Pour la première fois en sept ans, la Banque du Canada a annoncé aujourd’hui qu’elle haussait son taux cible de financement à un jour d’un quart de point de pourcentage (25 points de base), le fixant ainsi à 0,75 pour cent, alors que l’économie a démontré une expansion économique généralisée cette année. Rompant avec la tradition, la Banque a pris cette initiative même si l’inflation demeure de beaucoup inférieure à son taux cible de 2 pour cent.
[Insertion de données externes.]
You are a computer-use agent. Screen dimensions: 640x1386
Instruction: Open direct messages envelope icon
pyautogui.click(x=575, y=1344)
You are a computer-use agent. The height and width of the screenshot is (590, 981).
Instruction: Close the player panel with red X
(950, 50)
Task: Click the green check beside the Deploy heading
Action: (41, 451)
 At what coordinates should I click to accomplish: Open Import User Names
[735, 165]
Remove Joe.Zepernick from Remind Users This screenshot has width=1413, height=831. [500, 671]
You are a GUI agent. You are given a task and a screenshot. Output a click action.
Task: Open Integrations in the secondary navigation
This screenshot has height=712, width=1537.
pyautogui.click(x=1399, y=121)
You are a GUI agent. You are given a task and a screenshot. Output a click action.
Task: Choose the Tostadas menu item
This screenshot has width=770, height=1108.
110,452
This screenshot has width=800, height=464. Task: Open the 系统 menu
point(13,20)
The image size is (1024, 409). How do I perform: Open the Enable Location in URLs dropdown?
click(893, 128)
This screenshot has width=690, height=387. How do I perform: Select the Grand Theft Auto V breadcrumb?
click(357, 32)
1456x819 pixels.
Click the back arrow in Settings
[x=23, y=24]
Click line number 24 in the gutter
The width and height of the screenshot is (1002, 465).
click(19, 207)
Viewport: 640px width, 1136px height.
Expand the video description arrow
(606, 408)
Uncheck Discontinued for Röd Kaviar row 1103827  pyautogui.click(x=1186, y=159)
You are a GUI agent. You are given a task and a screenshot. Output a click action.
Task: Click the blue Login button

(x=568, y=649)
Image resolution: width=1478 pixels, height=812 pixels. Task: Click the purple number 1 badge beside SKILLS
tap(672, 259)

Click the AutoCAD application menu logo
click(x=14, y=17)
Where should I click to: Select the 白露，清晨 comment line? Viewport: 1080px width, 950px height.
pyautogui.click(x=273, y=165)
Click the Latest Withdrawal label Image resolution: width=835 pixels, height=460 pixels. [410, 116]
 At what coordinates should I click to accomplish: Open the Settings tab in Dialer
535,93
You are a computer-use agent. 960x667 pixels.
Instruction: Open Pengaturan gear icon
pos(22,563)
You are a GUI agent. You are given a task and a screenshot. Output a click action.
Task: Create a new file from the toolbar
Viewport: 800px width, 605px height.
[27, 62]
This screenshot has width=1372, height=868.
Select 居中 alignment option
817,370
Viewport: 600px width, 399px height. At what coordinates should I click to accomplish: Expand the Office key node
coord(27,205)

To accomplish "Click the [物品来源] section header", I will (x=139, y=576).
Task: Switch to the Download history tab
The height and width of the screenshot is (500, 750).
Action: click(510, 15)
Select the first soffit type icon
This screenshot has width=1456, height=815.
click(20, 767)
En effet, l’inflation a atteint son niveau le plus faible depuis 1999. L’indice des prix à la consommation (IPC), publié à la fin juin, a augmenté de seulement 1,3 pour cent en mai par rapport à l’année dernière, à la baisse comparativement à un rythme annuel de 1,6 pour cent enregistré en avril. Le gouverneur Poloz et la première sous-gouverneure Wilkins ont insisté sur le fait que la Banque doit commencer à augmenter ses taux de manière préventive en raison de l’effet différé du resserrement monétaire.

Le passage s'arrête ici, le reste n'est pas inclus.